■ EXERCISE REQUIREMENTS:
Name every real person mentioned by name in the election-night excerpt below.

And then, inspirationally, as the evening's electoral drama heightened, Britney Spears announced that she is divorcing Kevin Federline. Do not get me wrong: I am not a fan of Spear's bubblegum nor her sexualized narcissism. But I have noticed, over the years, that when Miss Sleaze is done cutting you, you are Mister Squeaky Voice. One can only hope that Congress acts to fire a whole government run by bad rappers with the alacrity of Spears.

Energized by the entwined fates of Federline and Bush, I scooted over to Pazzo restaurant in Petaluma, where congresswoman Lynn Woolsey was hosting a victory celebration. As the flat screen behind the bar twinkled its red and blue message, Woolsey was sanguine. As co-chair of the 60-member Progressive Caucus, she said that she plans to "take bold actions to bring the troops home from Iraq."

■ STORED DATA:
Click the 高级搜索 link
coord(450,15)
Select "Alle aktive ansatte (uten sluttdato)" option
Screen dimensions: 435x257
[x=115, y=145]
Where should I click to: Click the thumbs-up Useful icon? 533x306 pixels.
...
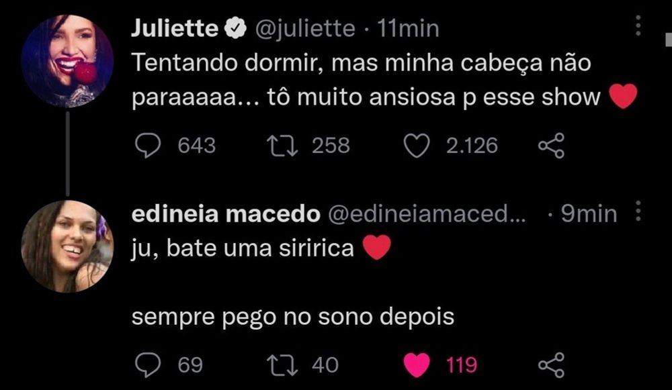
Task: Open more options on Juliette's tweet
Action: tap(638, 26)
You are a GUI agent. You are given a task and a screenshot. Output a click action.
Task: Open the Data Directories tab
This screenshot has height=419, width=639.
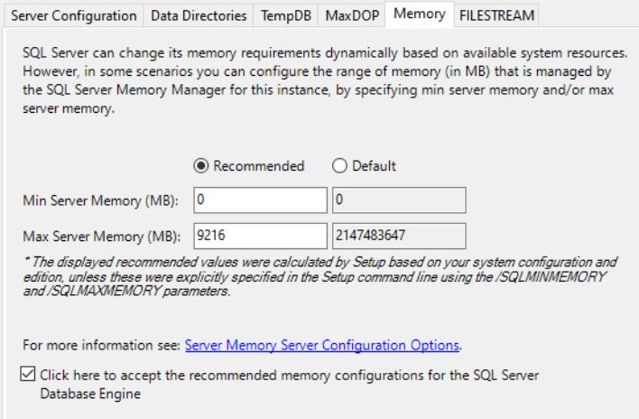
* * *
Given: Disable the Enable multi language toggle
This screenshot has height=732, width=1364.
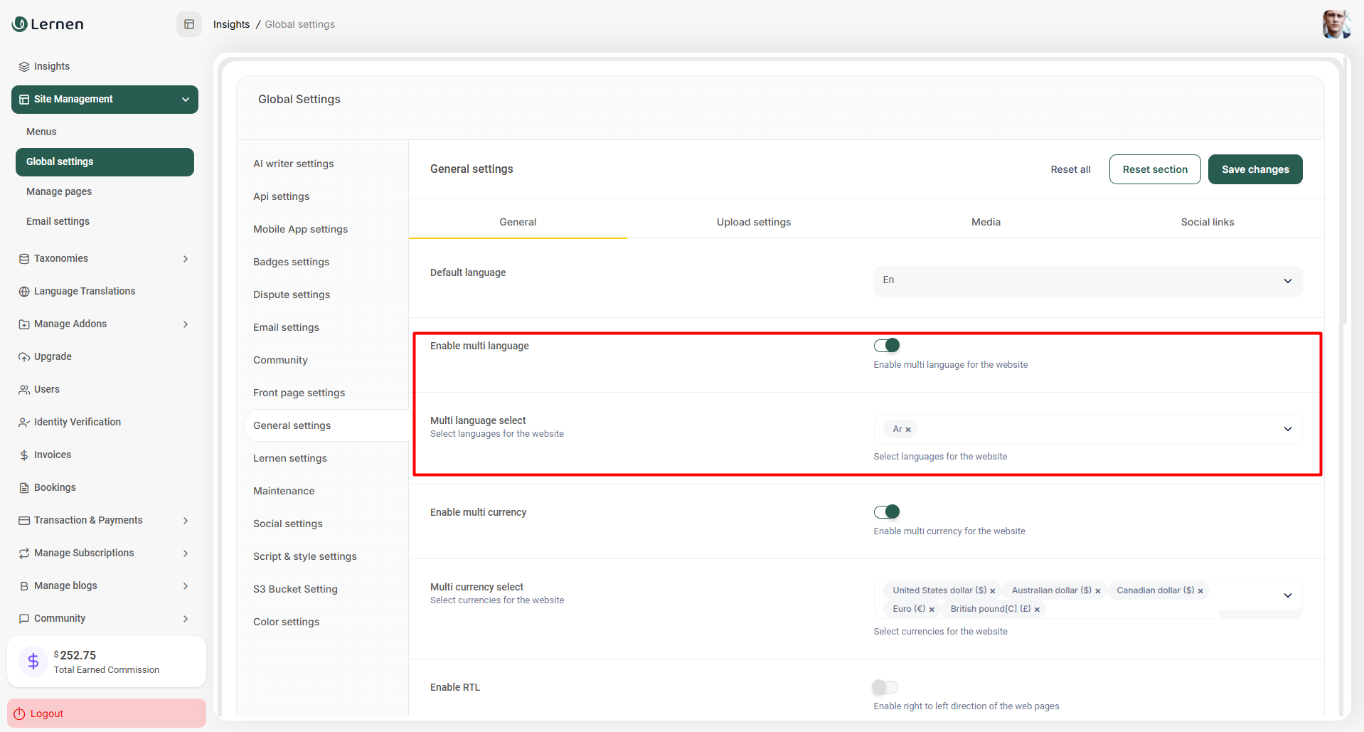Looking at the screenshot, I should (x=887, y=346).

■ ANSWER BOX:
Britney Spears
Kevin Federline
Bush
Lynn Woolsey